* START Quoted text *

BATMAN BLACK AND WHITE has been a paragon of Batman comics since 1996 and through the series DC has brought together some insanely talented creative teams to take on DC’s most iconic character (sorry Superman, dem’s da breaks). The creators of this issue of BATMAN BLACK AND WHITE deliver a impressive installment into the sterling series. For me, this issue was all about playing with role reversal and giving the reader the ol’bait and switch.

In, “Manbat Out of Hell”, the roles of monster and victim are reversed and Batman is caught in the middle. In this phantasmagorical little treasure we get a closer peek into the family life of Dr. Kirk Langstrom. The Batman in this feature is sort of like the one at the end of Batman Begins: his attitude seems to be that he doesn’t have to save everybody (not to be confused with ending TDK Batman who would save even his most hated enemy). On the topic of intervening to stop potential death I do not know which philosophical approach to Batman I prefer, but I must say, it is mighty gratifying in this story to watch Batman sit back and let a enraged Manbat pursue a criminal. J. G. Jones’s produces standout artwork in this entry and created my favorite character design for the character of Manbat I have ever seen. This story is detailed, optimizes the comic format, and still manages to read very cinematic.

The next story has Rafael Grampá pulling double duty as writer and artist. His story, “Into the Circle”, was a little reminiscent to me of ideas and themes in Neil Gaiman’s WHATEVER HAPPENED TO THE CAPED CRUSADER and Damon Lindelof’s short from LEGEND’S OF THE DARK KNIGHT, but his style keeps his entry one of a kind. The story does a fine job of giving Grampá opportunity to shine artistically. His ability to capture depth is worth note and he manages to sneak in a astonishingly creepy joker interpretation (although its a bait and switch). I felt like I was being sucked into some of his illustrations because of how layered they were and their sense of space really brought the locations and action sequences to life. I thought that Grampá’s art looked a little like Paul Pope’s but by the end of, “Into the Circle”, it was evident that Grampá is a unique artistic talent in the world of comics.

Writer/Artist Rafael Albuquerque is next up at Bat (haha get it) with “A Place in Between”. Starting this story I immediately fell in love with the atmosphere Batman is thrust into. The setting: a Erebus-like-underworld with Batman being pushed along the River Styx by Deadman!! Hell! yes!

It’s a fact, classic heros have to travel into the underworld, and even though Batman has done it before in different ways, I really liked getting to see it captured in such a literal style. This story explores the idea of Batman being forced to experience his fear of taking a life, and thus, falling prey to the Batman. Albuquerque’s artwork is appropriately surreal and enhances the mood of the story. This telling plays with some reversal of expectation and, well, I don’t want to spoil the ending so just go out and buy the damn comic already (If you bought it, you know what I’m talkin’ bout, and if you were Batman, you would have figured it out by now).

* END Quoted text *
* START Provided data *

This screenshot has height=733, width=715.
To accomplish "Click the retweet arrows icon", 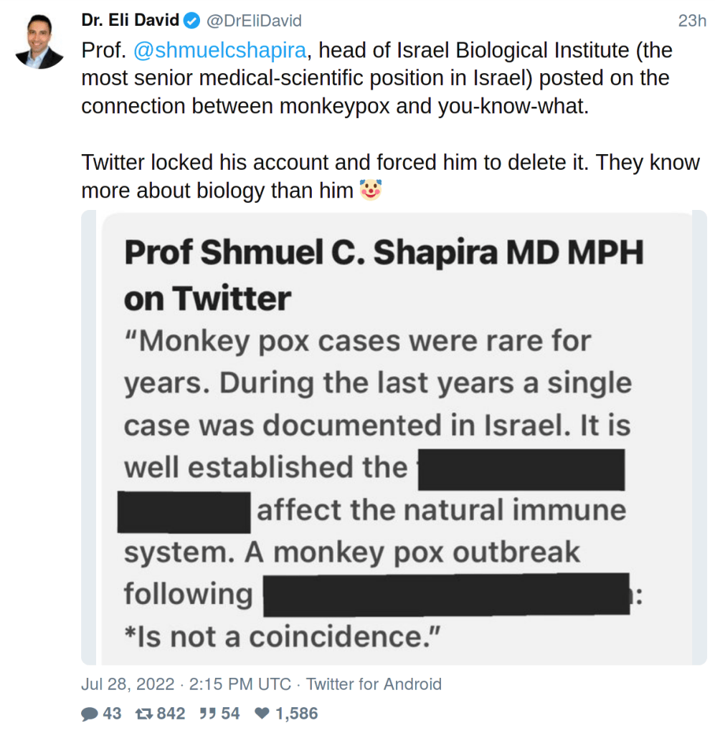I will [141, 714].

* END Provided data *

Objective:
Please quote the Batman comic review between "BATMAN BLACK AND WHITE has" and "ol’bait and switch.", inclusive, word for word.

Correct output:
BATMAN BLACK AND WHITE has been a paragon of Batman comics since 1996 and through the series DC has brought together some insanely talented creative teams to take on DC’s most iconic character (sorry Superman, dem’s da breaks). The creators of this issue of BATMAN BLACK AND WHITE deliver a impressive installment into the sterling series. For me, this issue was all about playing with role reversal and giving the reader the ol’bait and switch.